→ Records to use:
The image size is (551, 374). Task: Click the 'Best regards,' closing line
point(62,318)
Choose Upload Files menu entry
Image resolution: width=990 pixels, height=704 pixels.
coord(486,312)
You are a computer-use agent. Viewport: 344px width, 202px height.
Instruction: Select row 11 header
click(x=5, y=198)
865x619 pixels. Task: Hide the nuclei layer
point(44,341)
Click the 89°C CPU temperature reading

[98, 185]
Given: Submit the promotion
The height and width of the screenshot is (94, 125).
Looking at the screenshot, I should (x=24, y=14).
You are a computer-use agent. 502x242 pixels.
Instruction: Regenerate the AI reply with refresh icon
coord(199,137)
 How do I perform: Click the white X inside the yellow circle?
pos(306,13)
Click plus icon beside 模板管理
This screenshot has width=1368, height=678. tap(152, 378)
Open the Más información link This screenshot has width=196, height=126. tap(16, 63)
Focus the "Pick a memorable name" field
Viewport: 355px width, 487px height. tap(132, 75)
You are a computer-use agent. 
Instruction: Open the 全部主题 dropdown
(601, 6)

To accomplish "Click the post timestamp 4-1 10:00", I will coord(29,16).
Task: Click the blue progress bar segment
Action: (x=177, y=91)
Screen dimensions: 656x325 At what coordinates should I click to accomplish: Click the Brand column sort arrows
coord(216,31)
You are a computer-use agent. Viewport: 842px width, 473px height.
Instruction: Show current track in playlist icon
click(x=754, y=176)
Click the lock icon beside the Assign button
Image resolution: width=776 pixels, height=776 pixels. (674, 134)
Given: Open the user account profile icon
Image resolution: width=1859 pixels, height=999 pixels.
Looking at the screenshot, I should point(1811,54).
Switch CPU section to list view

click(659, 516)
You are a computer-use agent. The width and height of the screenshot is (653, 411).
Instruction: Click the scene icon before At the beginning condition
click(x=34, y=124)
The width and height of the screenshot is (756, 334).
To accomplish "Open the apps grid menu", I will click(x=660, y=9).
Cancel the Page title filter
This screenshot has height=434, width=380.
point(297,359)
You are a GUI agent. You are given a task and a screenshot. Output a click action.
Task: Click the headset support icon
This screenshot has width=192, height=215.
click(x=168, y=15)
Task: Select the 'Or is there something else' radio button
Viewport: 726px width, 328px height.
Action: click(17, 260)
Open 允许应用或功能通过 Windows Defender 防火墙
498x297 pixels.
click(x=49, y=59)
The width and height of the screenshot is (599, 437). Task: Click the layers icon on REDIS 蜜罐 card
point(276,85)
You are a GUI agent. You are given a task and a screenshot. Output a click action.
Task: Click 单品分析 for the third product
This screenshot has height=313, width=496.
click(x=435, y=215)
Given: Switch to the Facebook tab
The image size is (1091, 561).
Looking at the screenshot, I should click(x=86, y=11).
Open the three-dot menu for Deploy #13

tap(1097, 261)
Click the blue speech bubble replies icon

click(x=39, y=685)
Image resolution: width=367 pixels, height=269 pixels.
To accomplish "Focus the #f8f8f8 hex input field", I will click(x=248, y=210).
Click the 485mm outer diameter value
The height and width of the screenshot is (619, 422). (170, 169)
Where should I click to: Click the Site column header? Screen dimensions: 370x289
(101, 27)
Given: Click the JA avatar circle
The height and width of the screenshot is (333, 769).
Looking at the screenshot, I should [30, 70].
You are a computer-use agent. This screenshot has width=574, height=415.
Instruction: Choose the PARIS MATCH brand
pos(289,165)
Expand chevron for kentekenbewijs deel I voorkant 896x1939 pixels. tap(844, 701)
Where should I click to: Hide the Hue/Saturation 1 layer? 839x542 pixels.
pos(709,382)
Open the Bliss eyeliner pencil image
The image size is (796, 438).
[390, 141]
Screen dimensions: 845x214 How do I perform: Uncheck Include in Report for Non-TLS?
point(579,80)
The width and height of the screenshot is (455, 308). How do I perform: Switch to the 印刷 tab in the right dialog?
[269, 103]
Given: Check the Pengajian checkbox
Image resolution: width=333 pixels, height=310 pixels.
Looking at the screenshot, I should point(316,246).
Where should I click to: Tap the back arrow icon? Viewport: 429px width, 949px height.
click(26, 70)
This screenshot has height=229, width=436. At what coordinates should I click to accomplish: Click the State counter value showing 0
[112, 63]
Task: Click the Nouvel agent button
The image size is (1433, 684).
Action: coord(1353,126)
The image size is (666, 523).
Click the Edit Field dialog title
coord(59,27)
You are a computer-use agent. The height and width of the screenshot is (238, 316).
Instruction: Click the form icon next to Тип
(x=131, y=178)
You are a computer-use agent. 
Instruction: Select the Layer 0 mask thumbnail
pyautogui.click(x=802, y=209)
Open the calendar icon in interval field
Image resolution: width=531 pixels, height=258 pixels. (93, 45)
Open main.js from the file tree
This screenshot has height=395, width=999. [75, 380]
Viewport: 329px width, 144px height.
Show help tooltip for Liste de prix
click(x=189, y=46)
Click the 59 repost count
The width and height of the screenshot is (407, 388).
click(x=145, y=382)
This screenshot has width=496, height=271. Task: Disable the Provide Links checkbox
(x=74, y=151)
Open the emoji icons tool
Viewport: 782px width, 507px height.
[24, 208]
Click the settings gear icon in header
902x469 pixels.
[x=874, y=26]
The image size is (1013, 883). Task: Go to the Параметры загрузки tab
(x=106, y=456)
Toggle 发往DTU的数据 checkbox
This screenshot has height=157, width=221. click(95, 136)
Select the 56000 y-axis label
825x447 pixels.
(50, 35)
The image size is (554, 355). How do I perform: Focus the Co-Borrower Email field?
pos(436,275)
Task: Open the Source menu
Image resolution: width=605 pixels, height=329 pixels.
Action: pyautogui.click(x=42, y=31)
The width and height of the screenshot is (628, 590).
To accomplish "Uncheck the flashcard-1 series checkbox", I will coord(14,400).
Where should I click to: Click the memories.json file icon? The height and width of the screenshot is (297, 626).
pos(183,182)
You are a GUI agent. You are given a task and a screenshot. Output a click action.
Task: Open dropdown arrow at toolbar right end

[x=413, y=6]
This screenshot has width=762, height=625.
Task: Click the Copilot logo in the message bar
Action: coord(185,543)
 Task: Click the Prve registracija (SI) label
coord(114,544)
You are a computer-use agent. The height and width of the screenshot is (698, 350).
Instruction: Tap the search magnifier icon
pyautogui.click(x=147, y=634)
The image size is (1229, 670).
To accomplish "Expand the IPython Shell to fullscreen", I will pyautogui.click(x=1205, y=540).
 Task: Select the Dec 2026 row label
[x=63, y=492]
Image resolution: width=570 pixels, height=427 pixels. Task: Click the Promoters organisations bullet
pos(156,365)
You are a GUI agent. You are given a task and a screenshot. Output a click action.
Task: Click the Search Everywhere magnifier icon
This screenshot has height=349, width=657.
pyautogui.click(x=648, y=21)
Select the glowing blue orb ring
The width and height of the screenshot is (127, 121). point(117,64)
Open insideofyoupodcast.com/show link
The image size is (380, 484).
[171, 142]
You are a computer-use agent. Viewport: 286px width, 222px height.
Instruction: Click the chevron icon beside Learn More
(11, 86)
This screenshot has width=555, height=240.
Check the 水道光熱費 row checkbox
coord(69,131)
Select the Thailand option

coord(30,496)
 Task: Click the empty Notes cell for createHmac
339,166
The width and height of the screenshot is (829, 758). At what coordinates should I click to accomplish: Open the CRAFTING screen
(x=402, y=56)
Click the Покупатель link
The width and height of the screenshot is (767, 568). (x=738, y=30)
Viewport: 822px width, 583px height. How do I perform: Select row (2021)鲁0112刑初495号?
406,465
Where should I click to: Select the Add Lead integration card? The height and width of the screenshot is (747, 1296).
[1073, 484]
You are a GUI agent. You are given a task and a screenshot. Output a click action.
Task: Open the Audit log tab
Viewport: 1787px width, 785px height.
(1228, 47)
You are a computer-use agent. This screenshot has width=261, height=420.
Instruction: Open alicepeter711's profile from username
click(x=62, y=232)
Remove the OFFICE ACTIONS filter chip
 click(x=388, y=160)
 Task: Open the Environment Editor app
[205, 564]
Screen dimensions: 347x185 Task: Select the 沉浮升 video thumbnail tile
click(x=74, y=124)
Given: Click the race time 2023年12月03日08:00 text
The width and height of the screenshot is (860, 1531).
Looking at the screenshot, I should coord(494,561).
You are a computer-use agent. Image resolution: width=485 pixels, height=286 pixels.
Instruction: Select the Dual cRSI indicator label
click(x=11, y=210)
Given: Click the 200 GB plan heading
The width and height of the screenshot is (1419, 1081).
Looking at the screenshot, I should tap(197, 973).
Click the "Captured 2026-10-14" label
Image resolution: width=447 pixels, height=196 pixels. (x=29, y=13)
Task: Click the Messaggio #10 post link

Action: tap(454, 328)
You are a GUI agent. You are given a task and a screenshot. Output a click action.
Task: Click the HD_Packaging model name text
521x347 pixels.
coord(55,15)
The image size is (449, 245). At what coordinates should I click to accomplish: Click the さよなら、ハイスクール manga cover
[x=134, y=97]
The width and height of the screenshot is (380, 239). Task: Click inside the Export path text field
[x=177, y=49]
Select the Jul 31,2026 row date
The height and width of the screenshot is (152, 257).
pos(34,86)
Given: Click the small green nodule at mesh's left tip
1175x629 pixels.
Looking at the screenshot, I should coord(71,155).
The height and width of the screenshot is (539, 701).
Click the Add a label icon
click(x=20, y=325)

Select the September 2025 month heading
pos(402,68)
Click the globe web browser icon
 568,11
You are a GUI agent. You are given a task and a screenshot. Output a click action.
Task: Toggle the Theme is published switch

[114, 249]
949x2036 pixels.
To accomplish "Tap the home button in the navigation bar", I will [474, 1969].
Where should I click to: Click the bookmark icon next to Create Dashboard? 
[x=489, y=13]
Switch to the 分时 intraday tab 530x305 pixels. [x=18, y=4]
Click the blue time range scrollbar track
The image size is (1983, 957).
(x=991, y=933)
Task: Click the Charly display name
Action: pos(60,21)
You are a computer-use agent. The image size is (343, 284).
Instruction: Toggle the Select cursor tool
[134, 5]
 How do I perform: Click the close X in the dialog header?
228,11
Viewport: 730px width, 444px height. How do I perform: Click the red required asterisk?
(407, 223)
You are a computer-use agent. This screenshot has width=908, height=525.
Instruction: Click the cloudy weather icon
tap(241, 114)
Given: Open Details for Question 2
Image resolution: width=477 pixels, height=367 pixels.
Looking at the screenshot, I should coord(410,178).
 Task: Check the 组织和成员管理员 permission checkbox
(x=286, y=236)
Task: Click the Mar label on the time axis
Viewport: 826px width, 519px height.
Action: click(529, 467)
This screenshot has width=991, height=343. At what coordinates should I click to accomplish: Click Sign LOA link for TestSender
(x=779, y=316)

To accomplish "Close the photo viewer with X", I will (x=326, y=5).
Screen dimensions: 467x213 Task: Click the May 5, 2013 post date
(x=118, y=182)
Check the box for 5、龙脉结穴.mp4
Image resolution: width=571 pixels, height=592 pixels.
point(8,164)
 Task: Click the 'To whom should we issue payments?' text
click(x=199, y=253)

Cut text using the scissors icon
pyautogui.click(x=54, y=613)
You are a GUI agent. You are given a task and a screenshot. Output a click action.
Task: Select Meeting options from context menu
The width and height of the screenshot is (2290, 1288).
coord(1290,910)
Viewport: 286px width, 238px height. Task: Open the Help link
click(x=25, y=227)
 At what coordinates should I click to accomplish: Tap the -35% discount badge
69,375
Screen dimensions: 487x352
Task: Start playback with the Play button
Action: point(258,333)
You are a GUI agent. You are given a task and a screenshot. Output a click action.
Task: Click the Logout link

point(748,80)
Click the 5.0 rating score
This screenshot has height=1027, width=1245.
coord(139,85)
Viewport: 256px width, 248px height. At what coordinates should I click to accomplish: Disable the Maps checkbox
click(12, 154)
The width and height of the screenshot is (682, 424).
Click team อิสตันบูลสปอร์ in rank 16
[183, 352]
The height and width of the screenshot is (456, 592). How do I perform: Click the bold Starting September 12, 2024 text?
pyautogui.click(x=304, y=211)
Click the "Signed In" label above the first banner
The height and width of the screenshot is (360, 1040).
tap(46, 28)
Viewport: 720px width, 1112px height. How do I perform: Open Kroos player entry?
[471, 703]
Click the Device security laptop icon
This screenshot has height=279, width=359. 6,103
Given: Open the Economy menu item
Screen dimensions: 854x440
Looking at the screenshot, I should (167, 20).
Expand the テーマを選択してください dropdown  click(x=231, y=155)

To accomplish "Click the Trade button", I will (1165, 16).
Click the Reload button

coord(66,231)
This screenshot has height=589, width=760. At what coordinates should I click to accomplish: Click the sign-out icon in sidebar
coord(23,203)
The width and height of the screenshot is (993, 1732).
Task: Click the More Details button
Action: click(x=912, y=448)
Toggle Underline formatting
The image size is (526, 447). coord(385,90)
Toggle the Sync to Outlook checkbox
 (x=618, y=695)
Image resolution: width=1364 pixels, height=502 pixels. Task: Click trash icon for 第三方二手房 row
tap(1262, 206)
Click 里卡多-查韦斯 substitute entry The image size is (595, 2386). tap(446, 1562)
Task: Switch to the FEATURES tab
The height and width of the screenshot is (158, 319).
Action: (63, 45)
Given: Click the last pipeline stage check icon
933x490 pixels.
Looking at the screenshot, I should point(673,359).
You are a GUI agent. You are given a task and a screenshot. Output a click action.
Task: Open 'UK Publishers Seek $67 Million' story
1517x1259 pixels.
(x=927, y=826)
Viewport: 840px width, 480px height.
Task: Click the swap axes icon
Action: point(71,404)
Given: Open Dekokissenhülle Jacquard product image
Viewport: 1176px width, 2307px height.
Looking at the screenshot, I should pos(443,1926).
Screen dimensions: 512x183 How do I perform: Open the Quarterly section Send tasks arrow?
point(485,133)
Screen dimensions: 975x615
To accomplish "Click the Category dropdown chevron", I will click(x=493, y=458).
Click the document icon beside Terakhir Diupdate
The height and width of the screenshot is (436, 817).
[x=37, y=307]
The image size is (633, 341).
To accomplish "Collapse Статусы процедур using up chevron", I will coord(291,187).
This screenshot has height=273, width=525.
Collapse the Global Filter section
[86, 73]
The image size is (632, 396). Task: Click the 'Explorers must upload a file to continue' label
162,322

→ Exercise directions: Retype exactly the lines from the start of the entries through the one with "Cancel the Page title filter"; include both ends.

→ Task output:
The image size is (551, 374). Task: Click the 'Best regards,' closing line
point(62,318)
Choose Upload Files menu entry
Image resolution: width=990 pixels, height=704 pixels.
coord(486,312)
You are a computer-use agent. Viewport: 344px width, 202px height.
Instruction: Select row 11 header
click(x=5, y=198)
865x619 pixels. Task: Hide the nuclei layer
point(44,341)
Click the 89°C CPU temperature reading

[98, 185]
Given: Submit the promotion
The height and width of the screenshot is (94, 125).
Looking at the screenshot, I should (x=24, y=14).
You are a computer-use agent. 502x242 pixels.
Instruction: Regenerate the AI reply with refresh icon
coord(199,137)
 How do I perform: Click the white X inside the yellow circle?
pos(306,13)
Click plus icon beside 模板管理
This screenshot has width=1368, height=678. tap(152, 378)
Open the Más información link This screenshot has width=196, height=126. tap(16, 63)
Focus the "Pick a memorable name" field
Viewport: 355px width, 487px height. tap(132, 75)
You are a computer-use agent. 
Instruction: Open the 全部主题 dropdown
(601, 6)

To accomplish "Click the post timestamp 4-1 10:00", I will coord(29,16).
Task: Click the blue progress bar segment
Action: (x=177, y=91)
Screen dimensions: 656x325 At what coordinates should I click to accomplish: Click the Brand column sort arrows
coord(216,31)
You are a computer-use agent. Viewport: 842px width, 473px height.
Instruction: Show current track in playlist icon
click(x=754, y=176)
Click the lock icon beside the Assign button
Image resolution: width=776 pixels, height=776 pixels. (674, 134)
Given: Open the user account profile icon
Image resolution: width=1859 pixels, height=999 pixels.
Looking at the screenshot, I should point(1811,54).
Switch CPU section to list view

click(659, 516)
You are a computer-use agent. The width and height of the screenshot is (653, 411).
Instruction: Click the scene icon before At the beginning condition
click(x=34, y=124)
The width and height of the screenshot is (756, 334).
To accomplish "Open the apps grid menu", I will click(x=660, y=9).
Cancel the Page title filter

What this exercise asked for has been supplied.